Drought in the Northern Plains is hurting prospects for the US spring wheat crop at the start of planting season and driving spring wheat futures prices to their highest levels in years. North Dakota, which produces roughly half of the US crop, has officially declared a state of emergency because of the drought.
US crop pressures come as spring wheat production also is threatened by drought in Canada. And recently imposed export taxes could curtail shipments from Russia. The three countries account for the bulk of global spring wheat supplies.
Gro forecasts call for continued dry conditions in the Northern Plains over the next couple of weeks. That could mean less acreage gets planted to spring wheat than the 11.7 million acres forecast in the USDA’s March Prospective Plantings report. In 2017, another drought hurt yields and reduced planted area by 300,000 acres after the USDA released its Prospective Plantings report. And this year’s drought is more severe than in 2017, according to the Gro Drought Index.
Currently, 11% of the US spring wheat crop is planted, according to this week’s USDA crop progress report. In North Dakota, where planting is 8% complete, most of the crop goes in the ground in April and May.

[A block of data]
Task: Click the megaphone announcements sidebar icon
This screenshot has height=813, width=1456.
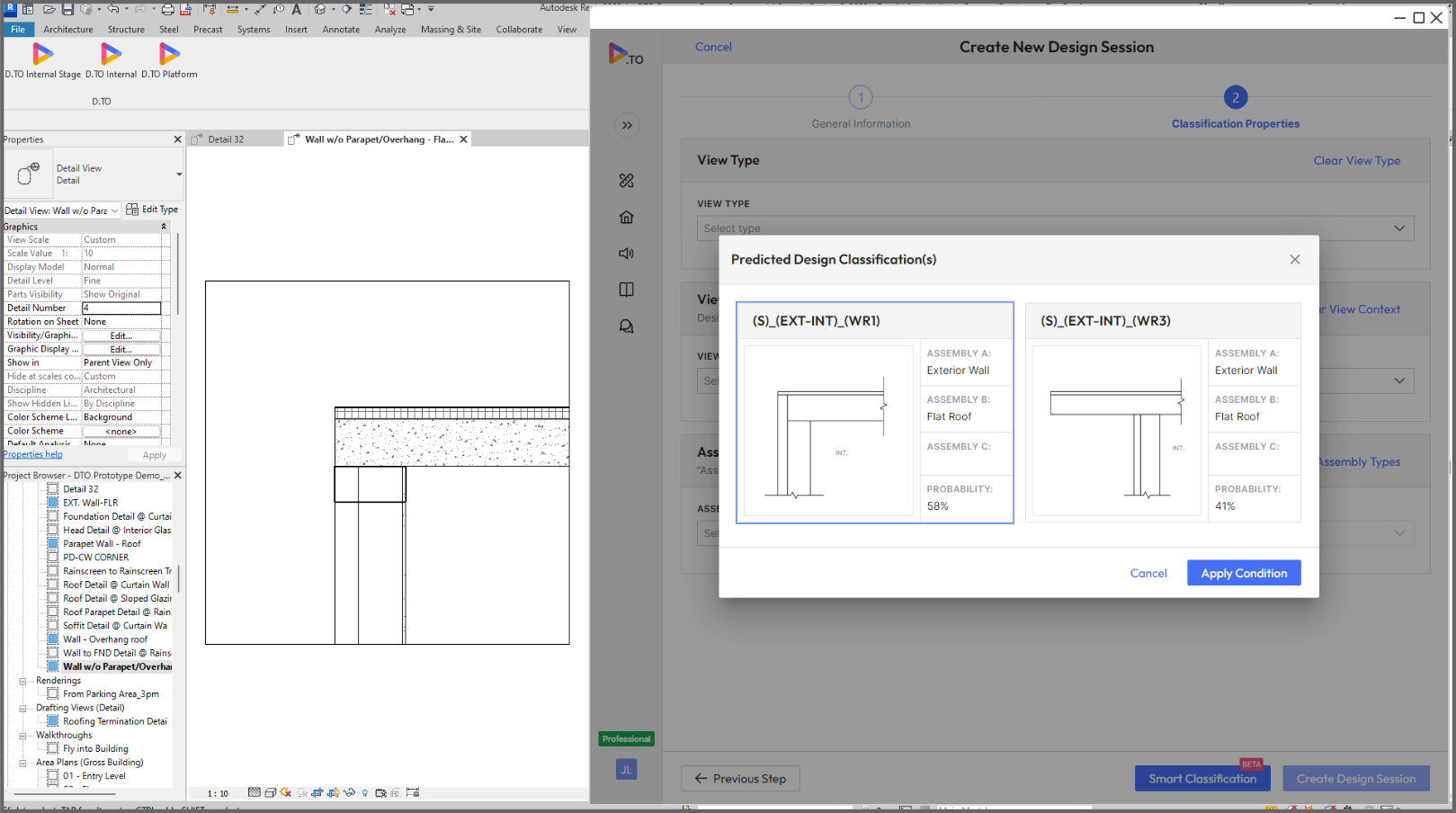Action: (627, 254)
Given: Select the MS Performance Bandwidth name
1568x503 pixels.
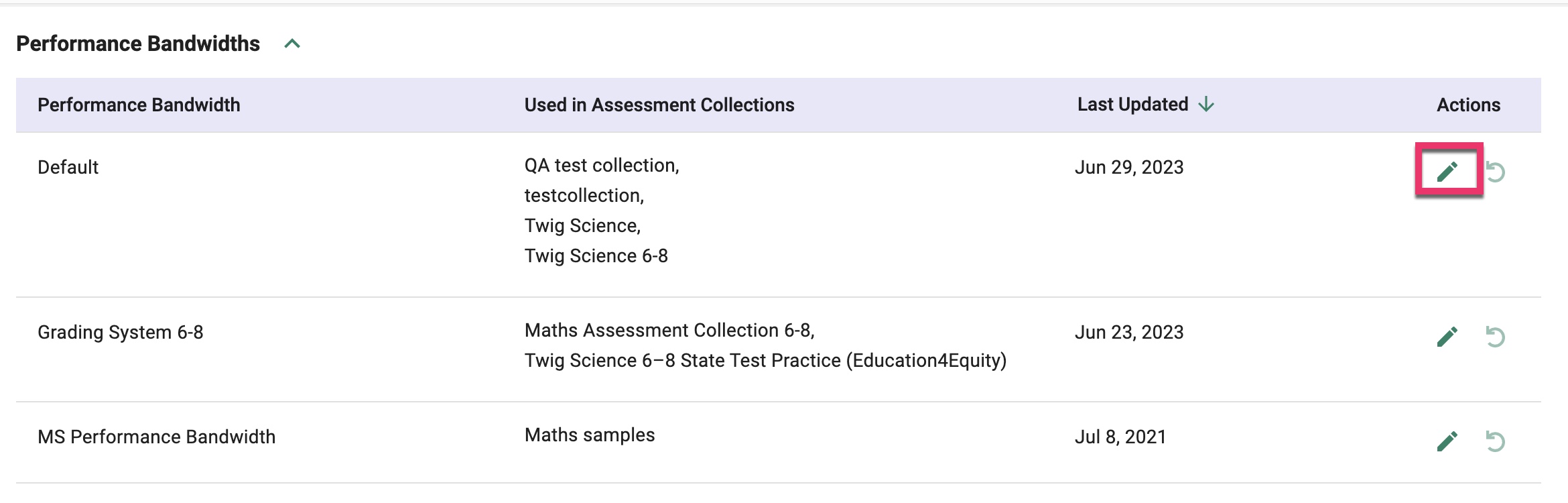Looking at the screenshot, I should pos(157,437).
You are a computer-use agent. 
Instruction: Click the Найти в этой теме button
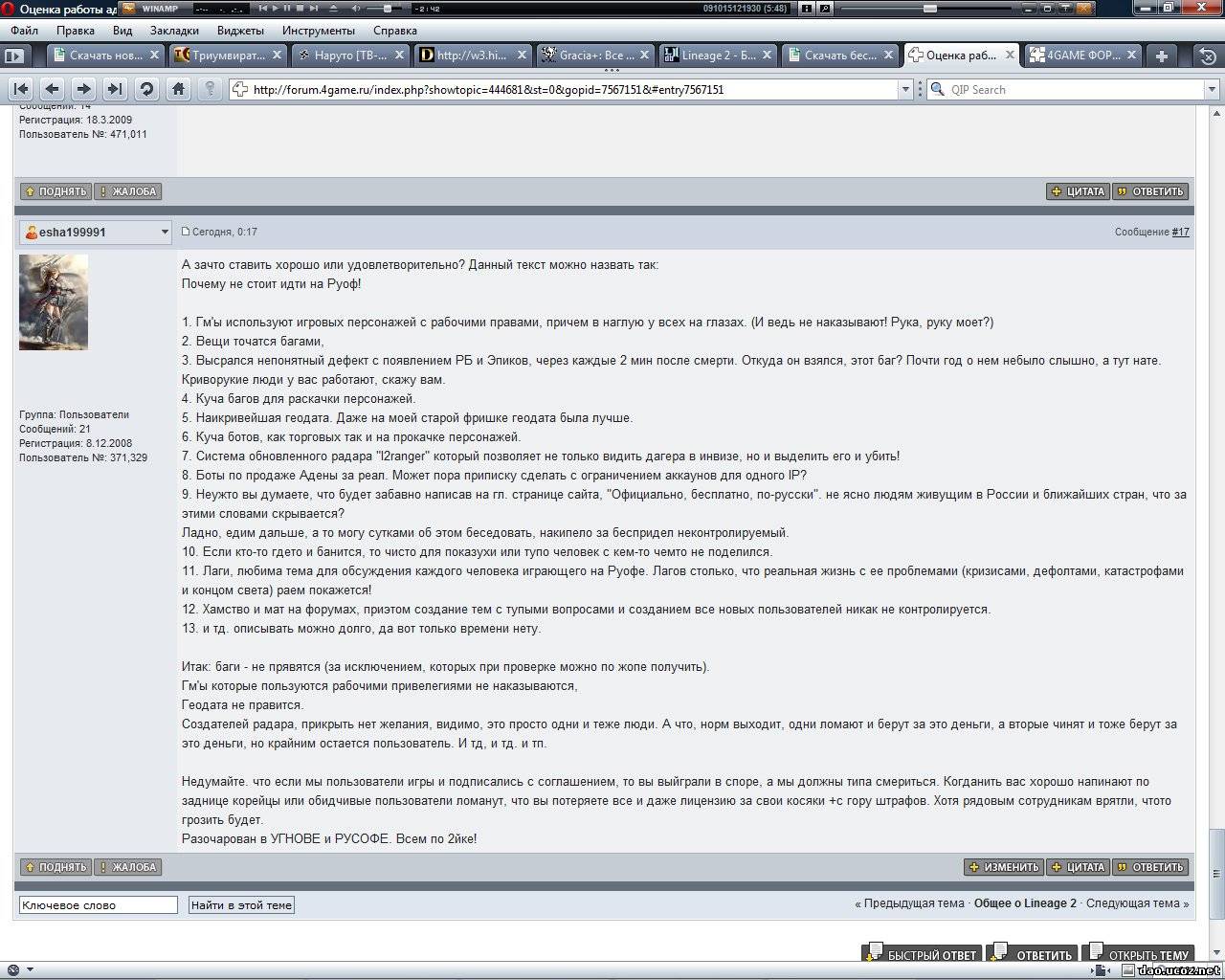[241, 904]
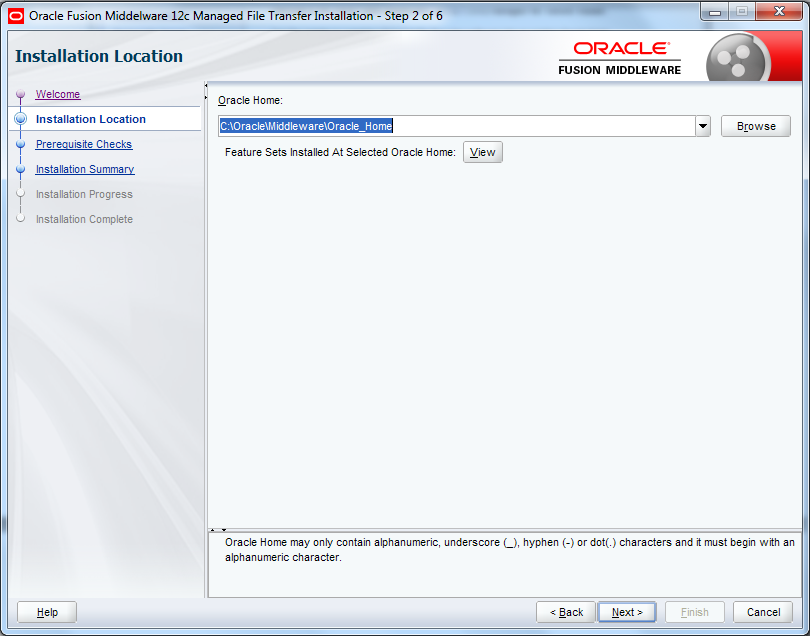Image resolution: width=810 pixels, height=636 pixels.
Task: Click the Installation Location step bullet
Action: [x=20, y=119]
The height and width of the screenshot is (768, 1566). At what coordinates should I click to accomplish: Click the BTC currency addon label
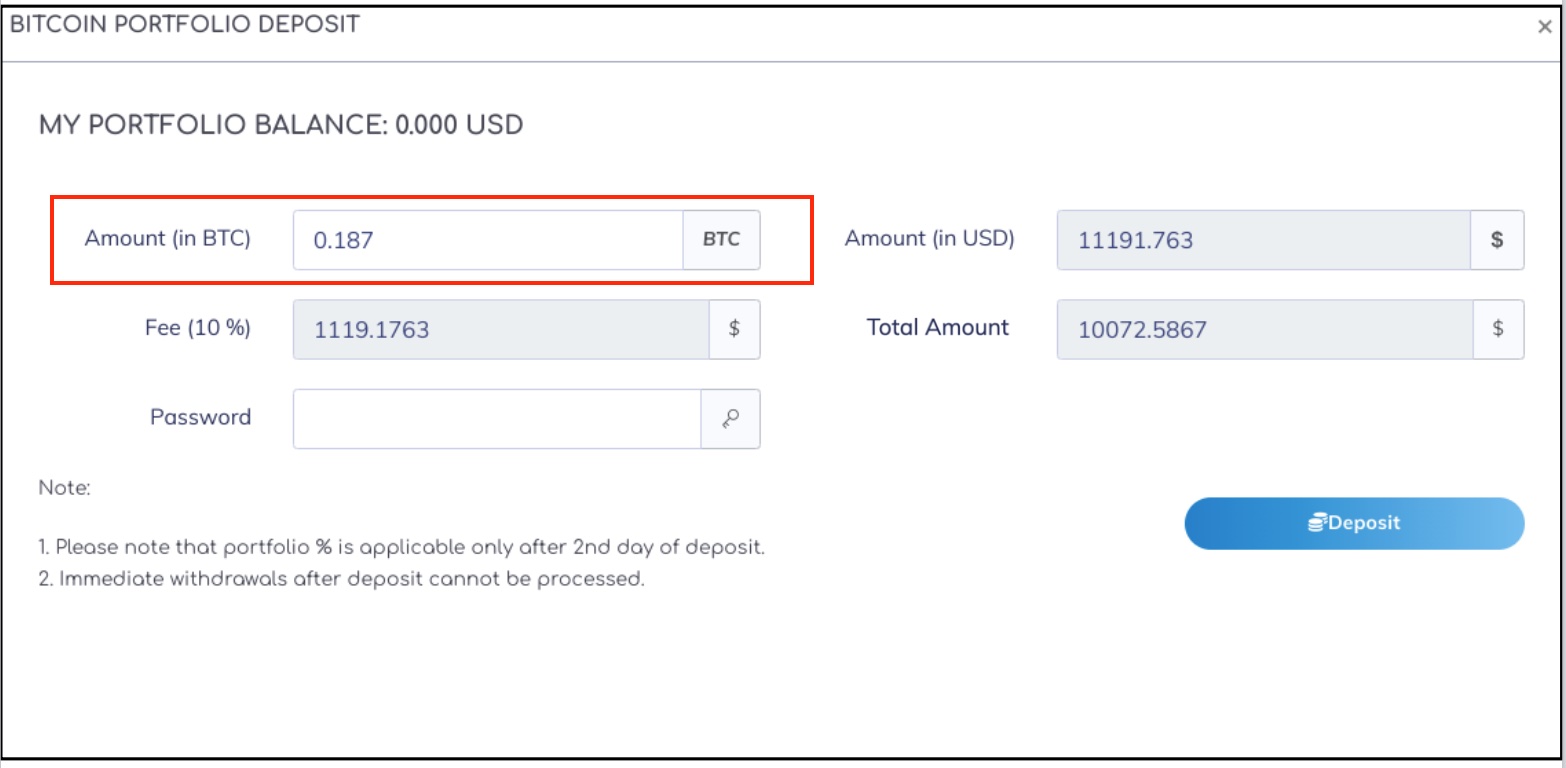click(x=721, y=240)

• [WHAT IS ASKED]
Supply the next part of the article on drought and the spring wheat crop, starting after its final sentence. The rows above are separate material and have nothing to do with the spring wheat text.

• [ANSWER TO THIS PROBLEM]
If dry conditions continue in the Northern Plains, farmers may run up against prevent plant dates for crop insurance, which fall at the end of May. Some growers may also turn to soybeans, which are planted later in the season. Gro’s assortment of data, including the Gro Drought Index, can help users monitor the spring wheat growing conditions.
This insight was powered by the Gro platform, which enables better and faster decisions about factors affecting the entire global agricultural ecosystem. Gro organizes over 40,000 datasets from sources around the world into a unified ontology, which allows users to derive valuable insights such as this one. You can explore the data available on Gro with a free account, or please get in touch if you would like to learn more about a specific crop, region, or business issue.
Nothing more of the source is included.